Shock over child abuse revelations: CEN 4.11.08 p 7. April 11, 2008
Posted by geoconger in Abuse, Anglican Church of Australia, Church of England Newspaper.trackback
A report detailing the sexual abuse of children in state care over the past forty years has been tabled before the South Australia state parliament.
The 600-page report prepared by retired Supreme Court Justice Ted Mullighan on April 1 warned that children in state care remained at risk of sexual abuse unless reforms were instituted to fix a system “in crisis.”
“Nothing prepared me for the foul undercurrent of society revealed,” Justice Mullighan wrote in his final report. “I was not prepared for the horror of the sexual cruelty and exploitation of little children and vulnerable young people in state care by people in positions of trust.”
Chartered by the state government to 2004 in investigate abuse in Anglican institutions, the mandate of the Children in State Care Commission of Inquiry was broadened to look at allegations of abuse within government and non-government institutions. The report documented hundreds of cases of abuse over the past forty years and offered 54 recommendations to fix the system.
The abuse of children in state care took place in orphanages, youth shelters and foster homes run by churches and the government and was perpetrated by foster parents, their sons, teachers, priests, social workers and strangers. Organised groups of pedophiles also preyed on and abused children in state care, he said.
South Australia premier Mike Rann said the stories found in the report had “sickened him.”
“Decade after decade, the perpetrators of this abuse not only robbed children of their innocence but also stole both their past and their future,” Mr Rann said.
The commission determined that 242 alleged victims were wards of the state when they were sexually abused. It referred 170 witnesses with information about 434 alleged pedophiles to police, who have arrested two suspects.
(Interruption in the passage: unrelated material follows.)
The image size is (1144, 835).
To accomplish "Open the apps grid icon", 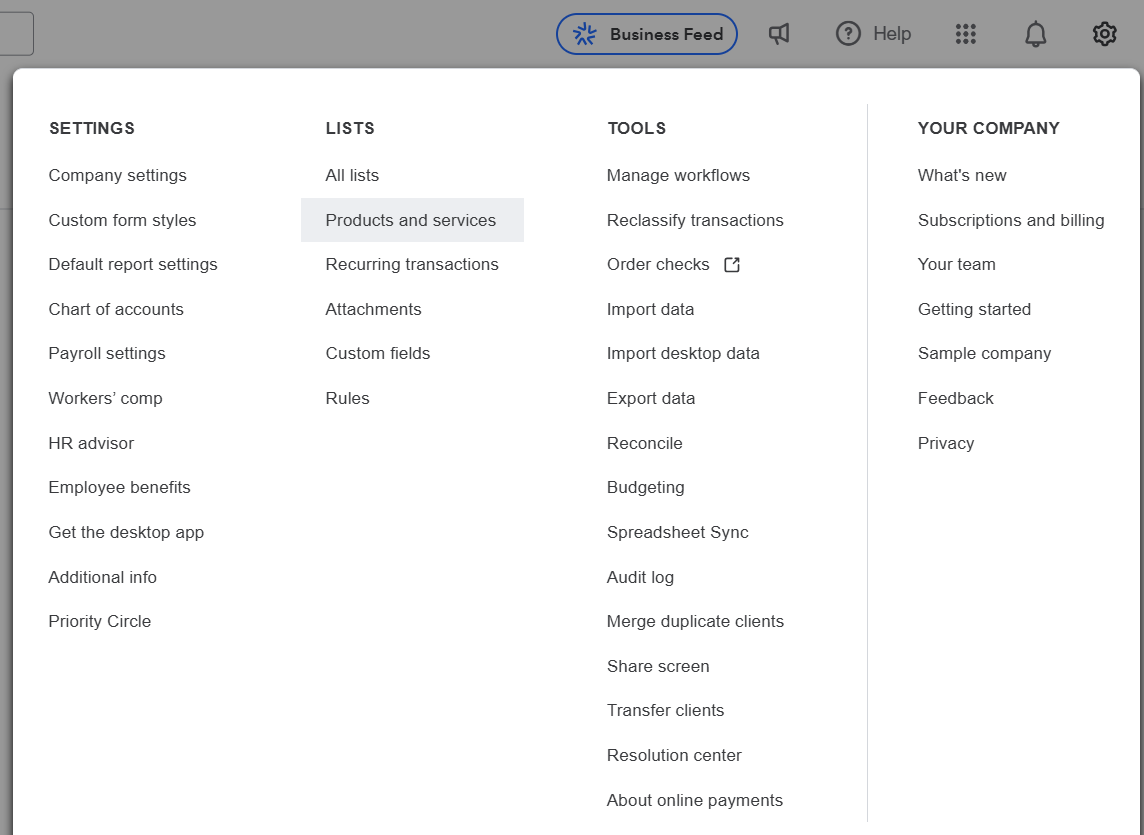I will (x=965, y=34).
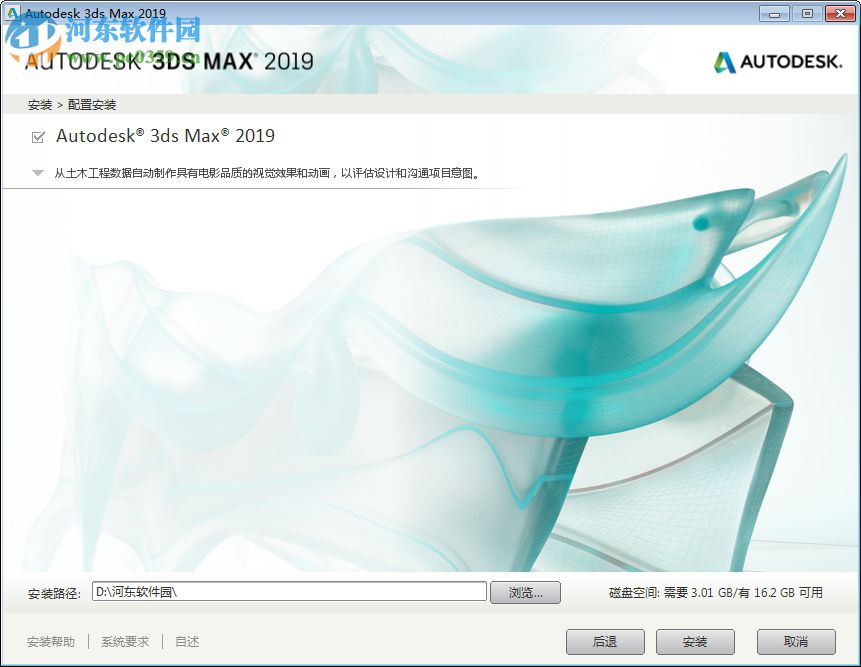The image size is (861, 667).
Task: Select the 配置安装 breadcrumb item
Action: (92, 104)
The Archbishop of Adelaide, Dr. Jeffrey Driver, said he was “deeply saddened by the extent of abuse” revealed by the Mullighan report.
“I acknowledge, with deep regret, that some of that abuse occurred in institutions run by the Anglican Church in South Australia,” he said in a statement.
“Without reservation, I repeat our apology to victims of sexual abuse. Sexual abuse is always intolerable. When it is perpetrated by a person holding a sacred trust it is particularly repugnant,” Dr. Driver said.
In 2006 the diocese settled the claims of 36 men, who as boys were allegedly molested by Church of England Boys Society youth worker Robert Brandenburg. Former Adelaide Archbishop Ian George was forced into early retirement in June 2004 following an independent review that sharply criticized his handling of the abuse controversies.